The financial sector wasn’t the only place to find negative company news during the week though. Earnings announcements so far this earnings season have been disappointing, and companies across industries continue pre-announcing results below expectations. Tiffany, NVIDIA, Motorola, and Genentech were among the companies pre-announcing poor results last week.
Economic news wasn’t any more comforting. The Fed’s Beige Book report summed up the overall economic malaise, but individual reports on retail sales, unemployment claims, industrial production, and consumer sentiment punctuated the dour state of the economy. If there was a highlight of the economic reports it was the numbers on the producer and consumer price indices. Though both indices fell in the broad measures — which include food and energy prices — core prices were flat to slightly up, which could allay some deflation concerns.

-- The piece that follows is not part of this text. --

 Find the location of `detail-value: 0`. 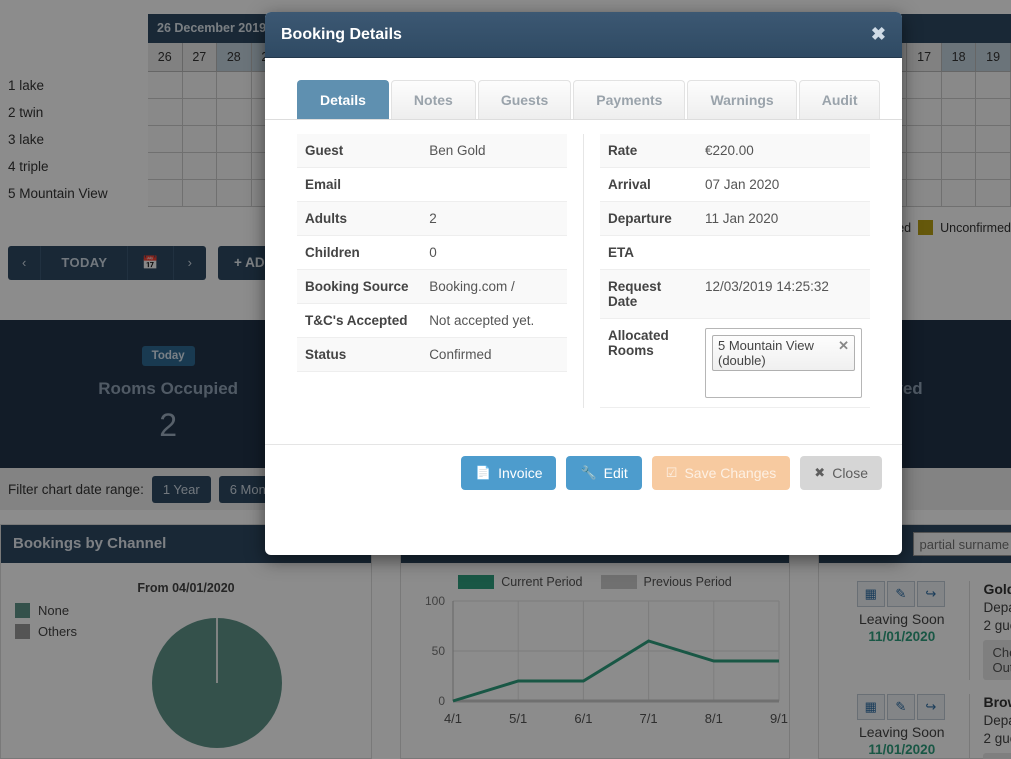

detail-value: 0 is located at coordinates (433, 252).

And in a week chock full of news, we can’t ignore the unveiling of the Democrats’ fiscal stimulus package. Clocking in at $825 billion, the price tag is above the $750 billion that some were expecting, though it falls short of the $1 trillion or more that others say may be necessary. While the stimulus isn’t expected to completely reverse the economy’s decline, the hope is that it will help alleviate further pressure and potentially bring back some of the country’s lost jobs.
Looking ahead
The coming week will be one shortened by both the Martin Luther King Jr. observance, as well as the Presidential inauguration. Though the markets will be open on the day of the latter, the events of the day will likely mean that it will be a quiet day on the trading floor. Economic releases will be particularly light with initial unemployment claims likely being the highlight of that schedule.

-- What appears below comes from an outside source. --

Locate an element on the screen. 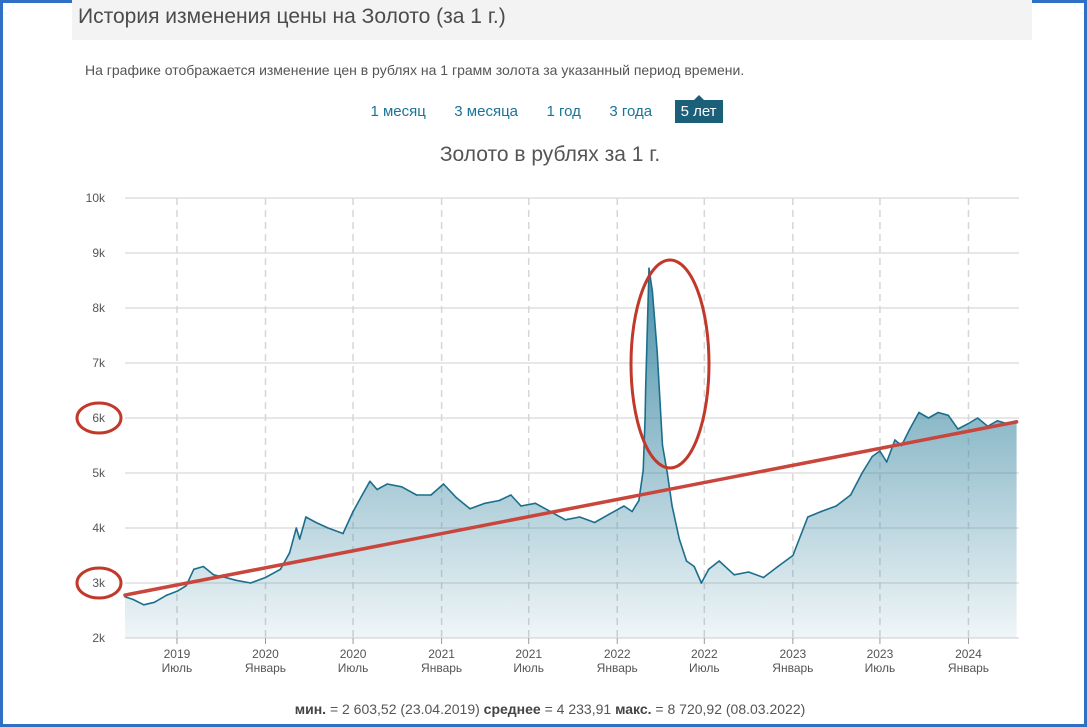 The width and height of the screenshot is (1087, 727). x-tick-year: 2022 is located at coordinates (704, 654).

The US market closure on Monday means that few earnings releases are scheduled for that day, but the action ramps back up on Tuesday — inauguration or not. IBM, Johnson & Johnson, State Street, and TD Ameritrade will be the big releases on Tuesday, and Apple, Coach, eBay, and US Bancorp will follow on Wednesday. Thursday will be the marquee day of the week with a host of major reports coming from AMD, Bank of New York Mellon, BB&T, Comerica, Google, Lockheed Martin, Microsoft, Nokia, Southwest Airlines, SunTrust, Taiwan Semiconductor Manufacturing, and UnitedHealth. Friday will slow back down a bit, but will still see General Electric, Harley-Davidson, Schlumberger, and Xerox.
The ongoing struggles of the financial companies will likely continue to be a focus during the week, but earnings results will probably be the primary focus. Any optimistic expectations that investors had are likely gone at this point, but results far below what the market is expecting will still be painful for companies reporting next week.

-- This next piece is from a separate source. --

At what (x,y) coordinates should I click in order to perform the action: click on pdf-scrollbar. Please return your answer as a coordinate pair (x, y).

Avid readers of financial news and commentary may have run across the concern of some that, should our current circumstances mirror those of the Great Depression, it could take 25 years to simply get back to market peak. While this was true of the Great Depression, it highlights the reason why we recommend that investors invest steadily over time, rather than trying to guess what the market is going to do next.
A market timer could have gotten excited and invested a huge amount right at the market’s peak. Those following our advice may have invested a small amount at the peak, but also were investing at lower levels prior to the peak, and are continuing to invest at lower levels since the peak. As long as we’re rehashing stock market performance during the Great Depression, we could also note that investments made at the trough of the market decline quadrupled in the five years that followed.
The bottom line is that we are not interested in minimizing the severity of the problems facing the economy — they are quite severe — rather, we want to make sure you’re investing in a way that will give you the best chance of achieving solid long-term gains by the time you retire.